- From: Charles McCathieNevile <charles@w3.org>
- Date: Sun, 25 Nov 2001 02:58:02 -0500 (EST)
- To: Jim Ley <jim@jibbering.com>
- cc: WAI GL <w3c-wai-gl@w3.org>
Yes, images and multimedia illustrations are alternative content, just as text alternatives are. It is important that users can get rid of them. This is recognised by the User Agent accessibility guidelines, which provide checkpoints requiring just that. In the meantime there are many browsers available that enable these users to work with a minimum of distraction. Emacs/W3 can be used by anyone, seperately of the emacspeak package that makes it a very useful browser for folks who can't see the content.
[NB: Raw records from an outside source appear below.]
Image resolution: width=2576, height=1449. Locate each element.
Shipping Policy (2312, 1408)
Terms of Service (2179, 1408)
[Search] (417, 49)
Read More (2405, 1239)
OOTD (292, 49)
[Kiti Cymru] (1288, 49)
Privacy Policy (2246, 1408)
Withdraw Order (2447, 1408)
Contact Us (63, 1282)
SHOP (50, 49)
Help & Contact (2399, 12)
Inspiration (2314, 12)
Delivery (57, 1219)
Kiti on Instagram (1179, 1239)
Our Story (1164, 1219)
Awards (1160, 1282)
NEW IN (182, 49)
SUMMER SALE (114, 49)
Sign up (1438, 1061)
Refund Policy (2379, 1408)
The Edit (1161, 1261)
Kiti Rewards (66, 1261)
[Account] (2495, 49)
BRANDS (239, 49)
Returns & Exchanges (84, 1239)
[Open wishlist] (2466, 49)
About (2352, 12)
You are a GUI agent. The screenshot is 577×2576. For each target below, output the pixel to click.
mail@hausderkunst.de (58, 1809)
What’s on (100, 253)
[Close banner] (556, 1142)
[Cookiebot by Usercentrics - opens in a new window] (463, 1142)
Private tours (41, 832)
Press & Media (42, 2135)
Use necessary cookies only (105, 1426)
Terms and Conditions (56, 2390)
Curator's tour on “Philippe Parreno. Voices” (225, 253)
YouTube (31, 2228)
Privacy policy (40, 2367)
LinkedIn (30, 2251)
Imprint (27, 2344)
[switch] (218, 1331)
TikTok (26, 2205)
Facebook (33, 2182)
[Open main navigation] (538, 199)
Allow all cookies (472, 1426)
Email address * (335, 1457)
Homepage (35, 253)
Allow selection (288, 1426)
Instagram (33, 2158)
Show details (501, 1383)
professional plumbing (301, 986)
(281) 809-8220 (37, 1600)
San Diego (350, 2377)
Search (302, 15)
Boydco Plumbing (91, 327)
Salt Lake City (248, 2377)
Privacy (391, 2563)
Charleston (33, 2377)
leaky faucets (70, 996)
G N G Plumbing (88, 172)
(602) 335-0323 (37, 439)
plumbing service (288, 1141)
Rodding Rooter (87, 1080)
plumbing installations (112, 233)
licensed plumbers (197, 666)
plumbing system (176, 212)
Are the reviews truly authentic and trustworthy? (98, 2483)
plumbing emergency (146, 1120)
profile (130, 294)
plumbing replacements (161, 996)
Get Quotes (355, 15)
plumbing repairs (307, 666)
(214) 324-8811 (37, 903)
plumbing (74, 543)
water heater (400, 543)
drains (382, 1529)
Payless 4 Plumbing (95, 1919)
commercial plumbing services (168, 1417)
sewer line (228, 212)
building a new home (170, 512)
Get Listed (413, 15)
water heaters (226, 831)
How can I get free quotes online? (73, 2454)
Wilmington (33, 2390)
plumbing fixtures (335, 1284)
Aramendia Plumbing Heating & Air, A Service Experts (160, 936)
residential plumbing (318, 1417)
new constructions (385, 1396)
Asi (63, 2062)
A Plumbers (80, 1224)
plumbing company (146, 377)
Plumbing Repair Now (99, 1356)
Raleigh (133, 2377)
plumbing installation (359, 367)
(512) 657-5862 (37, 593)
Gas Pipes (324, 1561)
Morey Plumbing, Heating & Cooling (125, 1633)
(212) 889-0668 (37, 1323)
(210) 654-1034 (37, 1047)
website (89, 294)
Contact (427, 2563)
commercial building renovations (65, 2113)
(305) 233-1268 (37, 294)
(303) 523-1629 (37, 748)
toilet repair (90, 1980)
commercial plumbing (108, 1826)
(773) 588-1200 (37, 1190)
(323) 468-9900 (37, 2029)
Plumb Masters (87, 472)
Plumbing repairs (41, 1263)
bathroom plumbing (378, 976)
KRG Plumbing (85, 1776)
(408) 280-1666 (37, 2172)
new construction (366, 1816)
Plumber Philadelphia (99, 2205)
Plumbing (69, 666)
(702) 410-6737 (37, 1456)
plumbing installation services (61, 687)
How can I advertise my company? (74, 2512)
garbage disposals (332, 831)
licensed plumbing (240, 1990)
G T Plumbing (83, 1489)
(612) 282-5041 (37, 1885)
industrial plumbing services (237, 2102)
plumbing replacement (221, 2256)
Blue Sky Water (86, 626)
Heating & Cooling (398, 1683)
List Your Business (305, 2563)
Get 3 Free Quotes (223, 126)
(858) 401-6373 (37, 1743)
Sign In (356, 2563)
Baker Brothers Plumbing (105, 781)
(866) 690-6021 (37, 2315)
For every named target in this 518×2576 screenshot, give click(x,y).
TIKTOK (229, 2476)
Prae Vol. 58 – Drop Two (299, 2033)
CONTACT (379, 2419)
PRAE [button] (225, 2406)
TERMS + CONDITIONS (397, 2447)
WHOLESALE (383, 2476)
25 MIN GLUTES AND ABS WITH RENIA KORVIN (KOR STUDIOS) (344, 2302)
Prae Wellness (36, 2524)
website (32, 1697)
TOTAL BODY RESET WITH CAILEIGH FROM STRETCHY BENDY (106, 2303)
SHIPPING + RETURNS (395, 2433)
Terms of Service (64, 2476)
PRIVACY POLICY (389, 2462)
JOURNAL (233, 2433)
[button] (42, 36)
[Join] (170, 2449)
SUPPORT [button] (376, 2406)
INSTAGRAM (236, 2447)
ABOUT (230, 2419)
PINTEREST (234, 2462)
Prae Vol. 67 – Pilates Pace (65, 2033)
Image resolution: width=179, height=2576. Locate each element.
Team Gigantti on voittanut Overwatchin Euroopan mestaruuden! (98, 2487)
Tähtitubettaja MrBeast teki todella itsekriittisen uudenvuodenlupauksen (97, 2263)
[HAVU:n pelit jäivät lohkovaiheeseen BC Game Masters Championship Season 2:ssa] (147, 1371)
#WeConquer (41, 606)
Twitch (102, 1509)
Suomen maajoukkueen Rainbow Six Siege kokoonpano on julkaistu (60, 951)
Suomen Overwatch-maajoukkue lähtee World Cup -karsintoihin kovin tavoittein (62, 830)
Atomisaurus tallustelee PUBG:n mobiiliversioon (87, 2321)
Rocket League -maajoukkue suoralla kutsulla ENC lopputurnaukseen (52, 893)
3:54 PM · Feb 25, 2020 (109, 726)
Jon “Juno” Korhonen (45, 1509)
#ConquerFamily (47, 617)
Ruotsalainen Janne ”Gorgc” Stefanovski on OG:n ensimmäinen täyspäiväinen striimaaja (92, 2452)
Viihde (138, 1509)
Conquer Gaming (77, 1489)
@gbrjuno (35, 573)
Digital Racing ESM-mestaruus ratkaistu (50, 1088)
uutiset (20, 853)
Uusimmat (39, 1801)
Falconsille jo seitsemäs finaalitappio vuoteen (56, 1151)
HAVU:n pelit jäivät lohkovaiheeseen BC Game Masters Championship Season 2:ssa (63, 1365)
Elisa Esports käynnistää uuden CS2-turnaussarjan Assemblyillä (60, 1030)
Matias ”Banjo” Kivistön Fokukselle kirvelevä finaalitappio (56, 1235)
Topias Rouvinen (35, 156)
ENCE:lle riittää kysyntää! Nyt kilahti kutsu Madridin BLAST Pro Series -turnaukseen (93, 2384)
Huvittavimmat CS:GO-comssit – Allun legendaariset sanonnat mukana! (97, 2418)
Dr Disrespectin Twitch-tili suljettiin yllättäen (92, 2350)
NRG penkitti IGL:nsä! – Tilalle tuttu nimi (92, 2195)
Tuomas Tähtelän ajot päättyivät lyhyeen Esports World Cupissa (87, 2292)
Links, Lynx, Wannabe, W3M are all browsers which provide text-based access, with a link and helper-application mechanism to enable any multimedia content to be presented in an appropriate application if the user chooses. Opera also makes it easy to hide the images and have the text rendering, and switch between the two. cheers Charles On Sat, 24 Nov 2001, Jim Ley wrote: "Lisa Seeman": > I would like to add the obvious one, that : > 1, pictorial representation should be provided of each instruction, (if you > can not do it in one picture, it is time to split up the instructions) Surely this is alternative content? and therefore needs to be marked up in such a way so that those of us who do not understand images well compared to text do not get distracted - how do you do this within current HTML implementations alternative pages?